START MATERIALS PROVIDED

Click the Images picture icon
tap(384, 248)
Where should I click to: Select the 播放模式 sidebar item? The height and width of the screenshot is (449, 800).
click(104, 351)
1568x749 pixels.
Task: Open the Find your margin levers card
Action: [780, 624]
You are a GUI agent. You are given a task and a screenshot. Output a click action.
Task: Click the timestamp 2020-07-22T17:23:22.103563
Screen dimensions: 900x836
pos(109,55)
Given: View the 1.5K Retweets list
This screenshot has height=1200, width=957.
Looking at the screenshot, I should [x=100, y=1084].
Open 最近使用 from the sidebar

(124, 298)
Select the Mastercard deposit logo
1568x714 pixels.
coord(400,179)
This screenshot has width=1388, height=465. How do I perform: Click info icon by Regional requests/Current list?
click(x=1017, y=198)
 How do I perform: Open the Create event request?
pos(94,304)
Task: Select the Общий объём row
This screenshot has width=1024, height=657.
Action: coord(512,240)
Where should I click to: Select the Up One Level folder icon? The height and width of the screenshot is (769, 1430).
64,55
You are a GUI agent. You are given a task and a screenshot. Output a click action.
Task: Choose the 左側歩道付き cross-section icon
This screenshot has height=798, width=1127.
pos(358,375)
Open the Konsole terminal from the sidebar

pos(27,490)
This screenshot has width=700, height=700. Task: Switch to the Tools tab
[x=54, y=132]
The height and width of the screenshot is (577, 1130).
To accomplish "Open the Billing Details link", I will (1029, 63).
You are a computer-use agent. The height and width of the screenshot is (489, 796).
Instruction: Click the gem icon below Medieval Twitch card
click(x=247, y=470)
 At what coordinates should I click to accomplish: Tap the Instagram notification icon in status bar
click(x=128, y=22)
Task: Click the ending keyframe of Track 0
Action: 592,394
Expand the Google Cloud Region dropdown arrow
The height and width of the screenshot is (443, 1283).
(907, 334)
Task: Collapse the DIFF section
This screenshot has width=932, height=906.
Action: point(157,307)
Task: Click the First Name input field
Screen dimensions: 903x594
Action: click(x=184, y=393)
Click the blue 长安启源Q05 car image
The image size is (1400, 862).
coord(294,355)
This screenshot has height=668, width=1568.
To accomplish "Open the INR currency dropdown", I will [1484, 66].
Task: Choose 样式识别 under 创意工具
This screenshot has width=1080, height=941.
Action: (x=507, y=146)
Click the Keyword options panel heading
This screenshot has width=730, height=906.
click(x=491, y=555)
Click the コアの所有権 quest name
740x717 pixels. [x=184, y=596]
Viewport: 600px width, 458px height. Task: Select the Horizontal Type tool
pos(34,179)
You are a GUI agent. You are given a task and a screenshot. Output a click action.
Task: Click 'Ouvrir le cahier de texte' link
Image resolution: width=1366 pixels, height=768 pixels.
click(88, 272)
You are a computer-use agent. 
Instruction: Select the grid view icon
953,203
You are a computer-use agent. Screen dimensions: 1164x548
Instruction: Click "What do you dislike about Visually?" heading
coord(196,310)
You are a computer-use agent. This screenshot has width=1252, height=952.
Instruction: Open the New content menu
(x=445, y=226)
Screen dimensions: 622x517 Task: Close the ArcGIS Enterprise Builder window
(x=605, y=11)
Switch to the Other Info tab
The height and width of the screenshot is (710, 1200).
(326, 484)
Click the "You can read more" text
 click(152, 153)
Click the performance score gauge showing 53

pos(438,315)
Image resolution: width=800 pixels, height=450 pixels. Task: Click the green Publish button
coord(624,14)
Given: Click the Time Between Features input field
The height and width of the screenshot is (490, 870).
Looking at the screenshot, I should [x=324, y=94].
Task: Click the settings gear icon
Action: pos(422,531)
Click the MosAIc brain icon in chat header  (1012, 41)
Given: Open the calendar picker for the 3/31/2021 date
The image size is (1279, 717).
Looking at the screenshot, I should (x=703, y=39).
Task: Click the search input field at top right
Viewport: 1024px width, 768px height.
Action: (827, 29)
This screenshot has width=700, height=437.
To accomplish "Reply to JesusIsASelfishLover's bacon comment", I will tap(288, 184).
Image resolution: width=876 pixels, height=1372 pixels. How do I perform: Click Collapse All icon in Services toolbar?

END MATERIALS PROVIDED

WHAT YOU NEED TO DO: Reproduce exactly the entries above, limited to the lines from the one with "Task: Click the First Name input field" through the one with "You are a computer-use agent. This", both included.

TASK RESPONSE:
Task: Click the First Name input field
Screen dimensions: 903x594
Action: click(x=184, y=393)
Click the blue 长安启源Q05 car image
The image size is (1400, 862).
coord(294,355)
This screenshot has height=668, width=1568.
To accomplish "Open the INR currency dropdown", I will [1484, 66].
Task: Choose 样式识别 under 创意工具
This screenshot has width=1080, height=941.
Action: (x=507, y=146)
Click the Keyword options panel heading
This screenshot has width=730, height=906.
click(x=491, y=555)
Click the コアの所有権 quest name
740x717 pixels. [x=184, y=596]
Viewport: 600px width, 458px height. Task: Select the Horizontal Type tool
pos(34,179)
You are a GUI agent. You are given a task and a screenshot. Output a click action.
Task: Click 'Ouvrir le cahier de texte' link
Image resolution: width=1366 pixels, height=768 pixels.
click(88, 272)
You are a computer-use agent. 
Instruction: Select the grid view icon
953,203
You are a computer-use agent. Screen dimensions: 1164x548
Instruction: Click "What do you dislike about Visually?" heading
coord(196,310)
You are a computer-use agent. This screenshot has width=1252, height=952.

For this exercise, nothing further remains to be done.